Meine Tochter Lotte ist unglaublich kreativ – sie malt und bastelt ununterbrochen. Das erinnert mich sehr an meine eigene Kindheit. Auch ich habe damals viel Zeit in meinem Zimmer verbracht und verschiedenste Kunstwerke erschaffen (und dabei ein Riesen großes Chaos veranstaltet).
Sicherlich wurde meine Kreativität durch meine Mutter gefördert – bei uns zu Hause gab es immer eine große Auswahl an Materialien, und sie zeigte mir verschiedene Techniken. Lange dachte ich, meine künstlerische Ader sei vor allem dadurch entstanden. Doch jetzt sehe ich bei Lotte, dass es auch einfach in ihr steckt. Sie beschäftigt sich ganz selbstverständlich mit Kunst, egal ob gerade Materialien zur Verfügung stehen oder nicht. (Wobei es bei uns immer reichlich Bastelmaterial gibt – sie nutzt aber auch jeden Karton, den sie in die Finger bekommt, um etwas daraus zu basteln.)

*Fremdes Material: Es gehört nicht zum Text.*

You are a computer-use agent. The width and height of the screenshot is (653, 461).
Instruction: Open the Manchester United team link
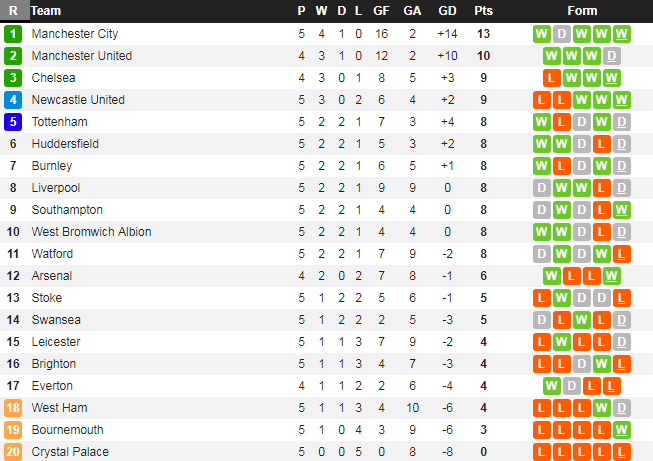tap(81, 56)
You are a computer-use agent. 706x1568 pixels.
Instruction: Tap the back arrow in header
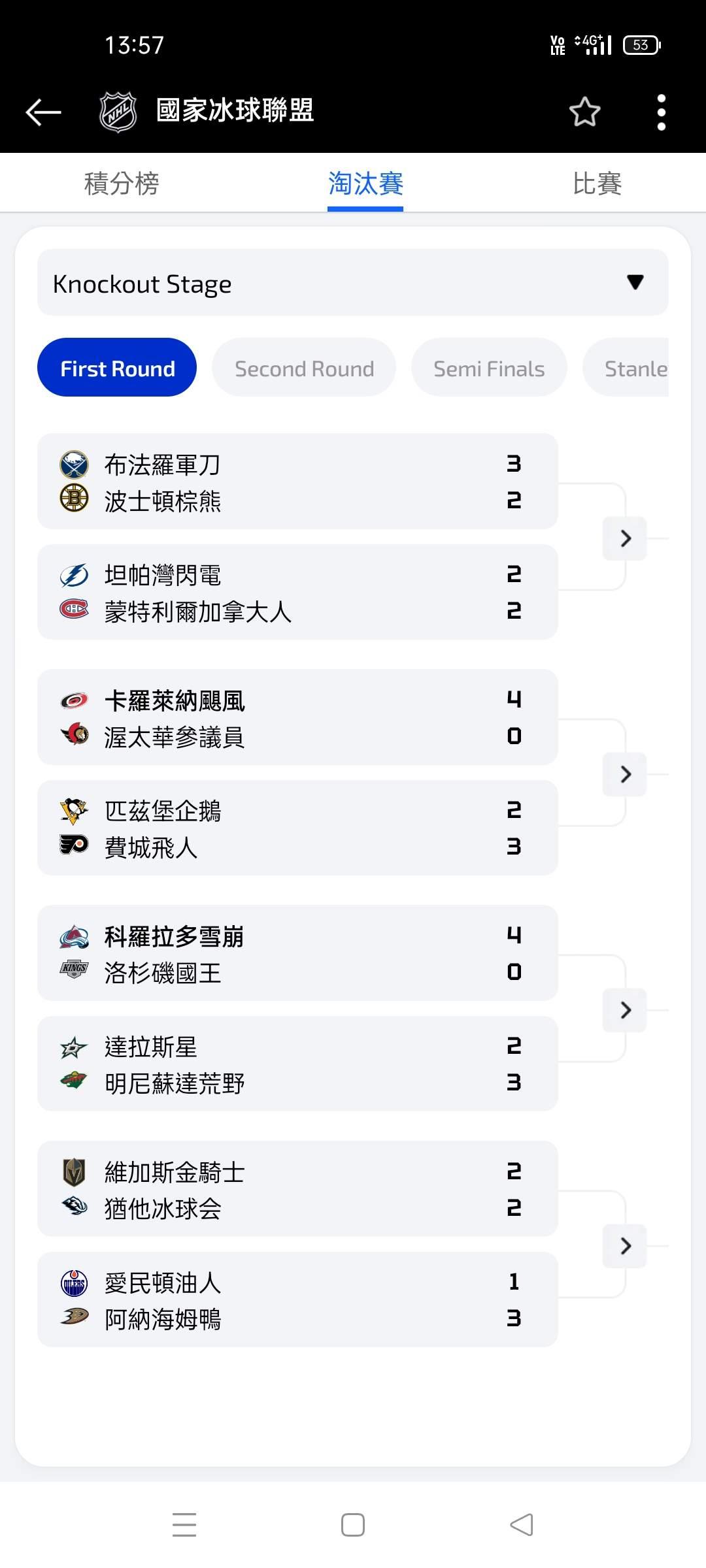pos(43,112)
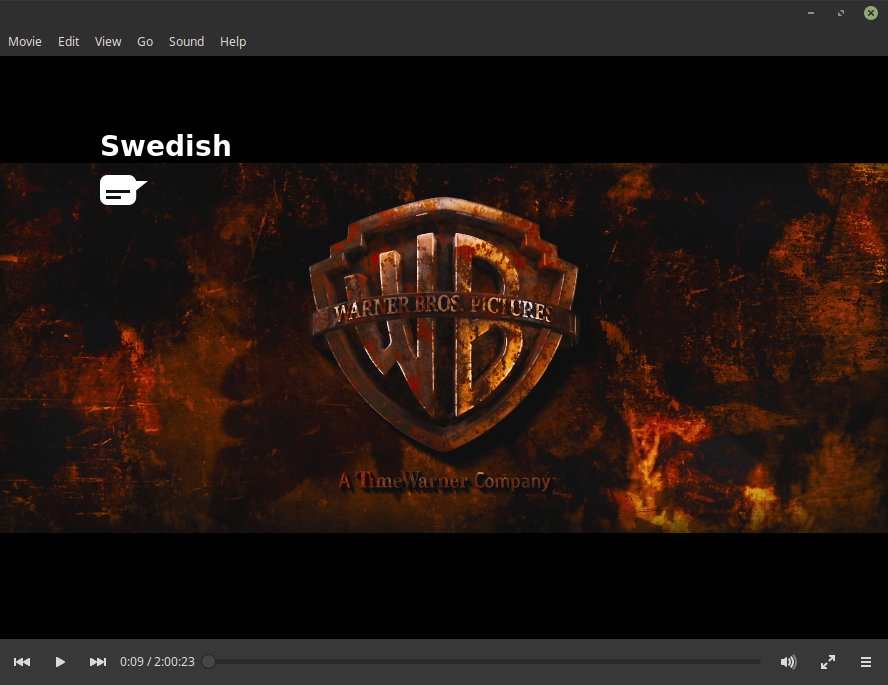Open the Help menu
The width and height of the screenshot is (888, 685).
point(233,41)
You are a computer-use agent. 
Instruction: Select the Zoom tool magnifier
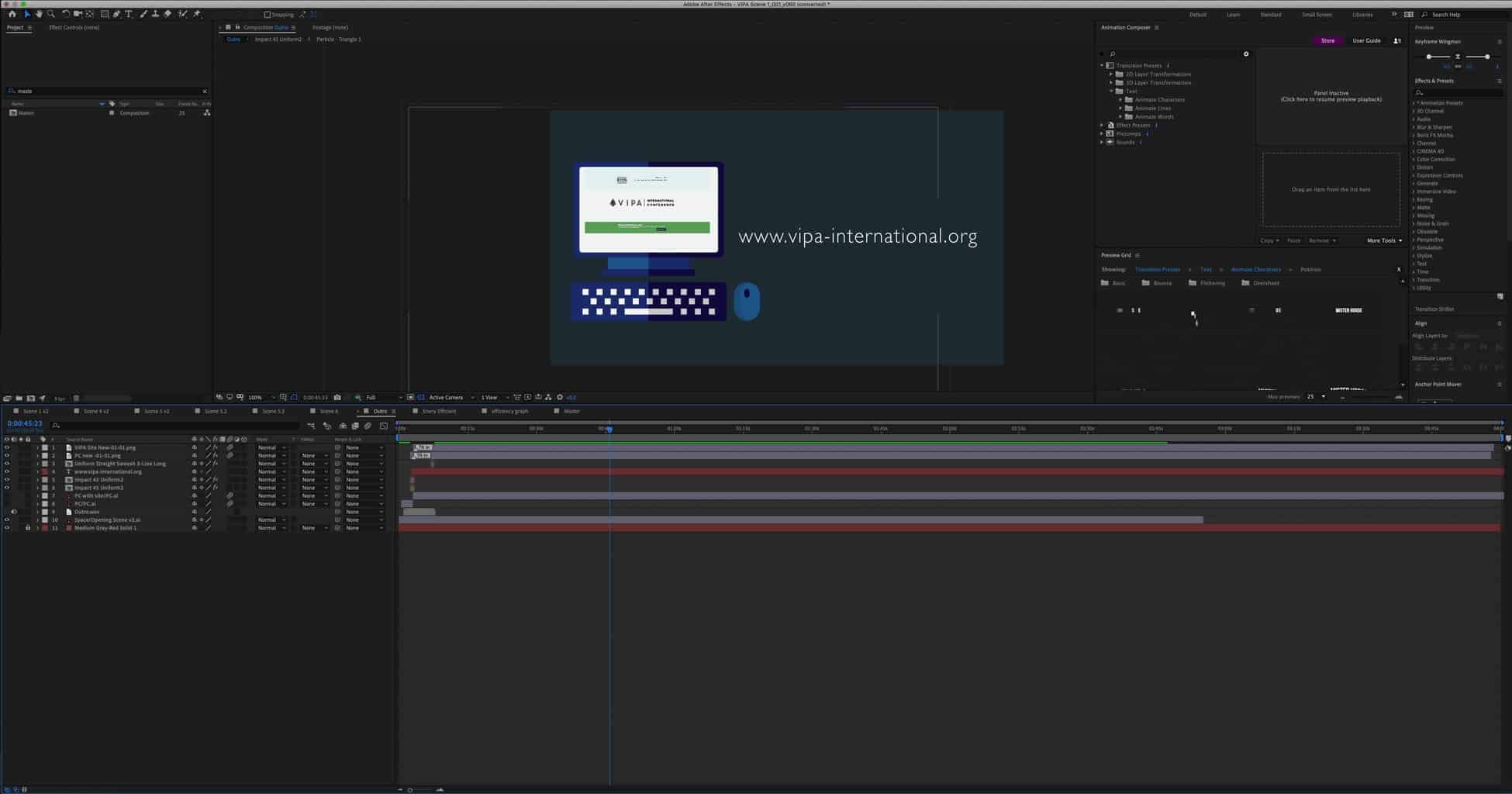click(51, 14)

Vor ein paar Wochen fragte mich Lotte, ob sie zum Kunstunterricht gehen könnte. Ich war begeistert von der Idee, wusste aber nicht, wie ich das zeitlich unterbringen sollte. Während ihres Unterrichts nach Hause zu fahren, hätte sich nicht gelohnt. Normalerweise nutze ich die Zeit, während die Kinder ihre Aktivitäten haben, für eine Laufrunde – aber mein Wochenpensum ist bereits mehr als ausgeschöpft.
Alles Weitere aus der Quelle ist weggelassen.